[Extracted records]
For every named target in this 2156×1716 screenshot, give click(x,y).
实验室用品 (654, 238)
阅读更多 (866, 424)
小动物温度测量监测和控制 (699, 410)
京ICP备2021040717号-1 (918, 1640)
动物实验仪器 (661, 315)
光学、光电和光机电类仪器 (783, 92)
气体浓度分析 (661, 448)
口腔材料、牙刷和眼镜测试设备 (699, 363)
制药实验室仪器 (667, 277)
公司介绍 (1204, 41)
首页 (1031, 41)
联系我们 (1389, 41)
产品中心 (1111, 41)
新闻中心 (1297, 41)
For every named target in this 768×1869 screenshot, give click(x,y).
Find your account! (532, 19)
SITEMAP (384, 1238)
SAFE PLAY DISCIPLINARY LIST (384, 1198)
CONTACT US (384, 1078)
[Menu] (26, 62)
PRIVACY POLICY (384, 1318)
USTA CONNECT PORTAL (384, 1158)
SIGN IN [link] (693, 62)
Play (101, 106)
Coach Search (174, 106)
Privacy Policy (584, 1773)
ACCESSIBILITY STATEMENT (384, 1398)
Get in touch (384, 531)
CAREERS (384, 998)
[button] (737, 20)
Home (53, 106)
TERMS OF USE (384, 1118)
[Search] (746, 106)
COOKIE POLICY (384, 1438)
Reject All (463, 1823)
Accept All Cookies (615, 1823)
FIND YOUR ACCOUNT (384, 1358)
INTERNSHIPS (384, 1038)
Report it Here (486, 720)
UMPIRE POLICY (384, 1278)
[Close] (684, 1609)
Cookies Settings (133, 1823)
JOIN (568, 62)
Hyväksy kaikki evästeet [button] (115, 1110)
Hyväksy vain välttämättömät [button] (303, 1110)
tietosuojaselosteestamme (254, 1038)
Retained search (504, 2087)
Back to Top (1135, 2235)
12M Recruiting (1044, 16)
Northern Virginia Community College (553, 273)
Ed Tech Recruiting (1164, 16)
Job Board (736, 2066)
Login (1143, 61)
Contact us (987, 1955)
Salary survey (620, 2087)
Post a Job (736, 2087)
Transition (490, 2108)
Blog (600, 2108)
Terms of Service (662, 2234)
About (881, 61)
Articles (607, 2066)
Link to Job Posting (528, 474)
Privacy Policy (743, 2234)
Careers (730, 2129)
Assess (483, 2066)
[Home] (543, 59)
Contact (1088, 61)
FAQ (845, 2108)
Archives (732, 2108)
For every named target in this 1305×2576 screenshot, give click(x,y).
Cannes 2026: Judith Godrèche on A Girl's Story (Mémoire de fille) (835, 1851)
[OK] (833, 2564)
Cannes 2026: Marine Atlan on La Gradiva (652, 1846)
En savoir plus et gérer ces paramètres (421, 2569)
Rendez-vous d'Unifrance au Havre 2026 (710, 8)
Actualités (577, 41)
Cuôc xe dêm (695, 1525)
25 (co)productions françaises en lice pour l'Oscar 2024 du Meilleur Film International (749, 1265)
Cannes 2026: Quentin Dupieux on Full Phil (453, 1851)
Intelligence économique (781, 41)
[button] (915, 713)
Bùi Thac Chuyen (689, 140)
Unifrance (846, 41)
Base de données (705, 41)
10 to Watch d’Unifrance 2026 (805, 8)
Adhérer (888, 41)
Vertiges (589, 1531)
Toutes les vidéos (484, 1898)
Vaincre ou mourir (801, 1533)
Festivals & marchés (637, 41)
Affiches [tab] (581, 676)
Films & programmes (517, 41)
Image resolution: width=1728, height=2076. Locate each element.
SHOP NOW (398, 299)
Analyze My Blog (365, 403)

• **Problem details**
Give the count of lines in the data shown above that contain "target", and nothing else.

• **Solution for this exercise**
3